## WORK TO COMPLETE
The listing below is to be copied in full, line by line.

--- GIVEN RECORDS Enclosed Below ---

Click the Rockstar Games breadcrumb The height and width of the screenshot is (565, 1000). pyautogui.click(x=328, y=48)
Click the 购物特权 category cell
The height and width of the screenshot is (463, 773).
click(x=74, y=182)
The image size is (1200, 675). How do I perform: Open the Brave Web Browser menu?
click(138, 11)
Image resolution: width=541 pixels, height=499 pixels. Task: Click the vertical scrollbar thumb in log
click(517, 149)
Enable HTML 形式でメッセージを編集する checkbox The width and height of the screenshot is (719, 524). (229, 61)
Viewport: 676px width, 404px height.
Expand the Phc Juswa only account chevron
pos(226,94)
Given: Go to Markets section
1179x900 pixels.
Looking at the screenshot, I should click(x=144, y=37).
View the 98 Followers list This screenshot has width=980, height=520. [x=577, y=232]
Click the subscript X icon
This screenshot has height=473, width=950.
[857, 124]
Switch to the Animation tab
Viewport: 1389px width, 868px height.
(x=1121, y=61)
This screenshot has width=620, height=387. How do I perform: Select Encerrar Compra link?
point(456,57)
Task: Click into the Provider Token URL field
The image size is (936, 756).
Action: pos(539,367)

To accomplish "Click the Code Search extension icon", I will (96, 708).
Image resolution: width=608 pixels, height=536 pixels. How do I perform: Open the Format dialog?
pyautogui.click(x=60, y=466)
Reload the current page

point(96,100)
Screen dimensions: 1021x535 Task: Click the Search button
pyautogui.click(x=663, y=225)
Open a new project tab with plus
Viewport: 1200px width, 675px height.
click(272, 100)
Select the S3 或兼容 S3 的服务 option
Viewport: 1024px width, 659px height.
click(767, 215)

--- End of Enclosed GIVEN RECORDS ---

## RESULT FOR THIS TASK
Click the Rockstar Games breadcrumb The height and width of the screenshot is (565, 1000). pyautogui.click(x=328, y=48)
Click the 购物特权 category cell
The height and width of the screenshot is (463, 773).
click(x=74, y=182)
The image size is (1200, 675). How do I perform: Open the Brave Web Browser menu?
click(138, 11)
Image resolution: width=541 pixels, height=499 pixels. Task: Click the vertical scrollbar thumb in log
click(517, 149)
Enable HTML 形式でメッセージを編集する checkbox The width and height of the screenshot is (719, 524). (229, 61)
Viewport: 676px width, 404px height.
Expand the Phc Juswa only account chevron
pos(226,94)
Given: Go to Markets section
1179x900 pixels.
Looking at the screenshot, I should click(x=144, y=37).
View the 98 Followers list This screenshot has width=980, height=520. [x=577, y=232]
Click the subscript X icon
This screenshot has height=473, width=950.
[857, 124]
Switch to the Animation tab
Viewport: 1389px width, 868px height.
(x=1121, y=61)
This screenshot has width=620, height=387. How do I perform: Select Encerrar Compra link?
point(456,57)
Task: Click into the Provider Token URL field
The image size is (936, 756).
Action: pos(539,367)

To accomplish "Click the Code Search extension icon", I will (96, 708).
Image resolution: width=608 pixels, height=536 pixels. How do I perform: Open the Format dialog?
pyautogui.click(x=60, y=466)
Reload the current page

point(96,100)
Screen dimensions: 1021x535 Task: Click the Search button
pyautogui.click(x=663, y=225)
Open a new project tab with plus
Viewport: 1200px width, 675px height.
click(272, 100)
Select the S3 或兼容 S3 的服务 option
Viewport: 1024px width, 659px height.
click(767, 215)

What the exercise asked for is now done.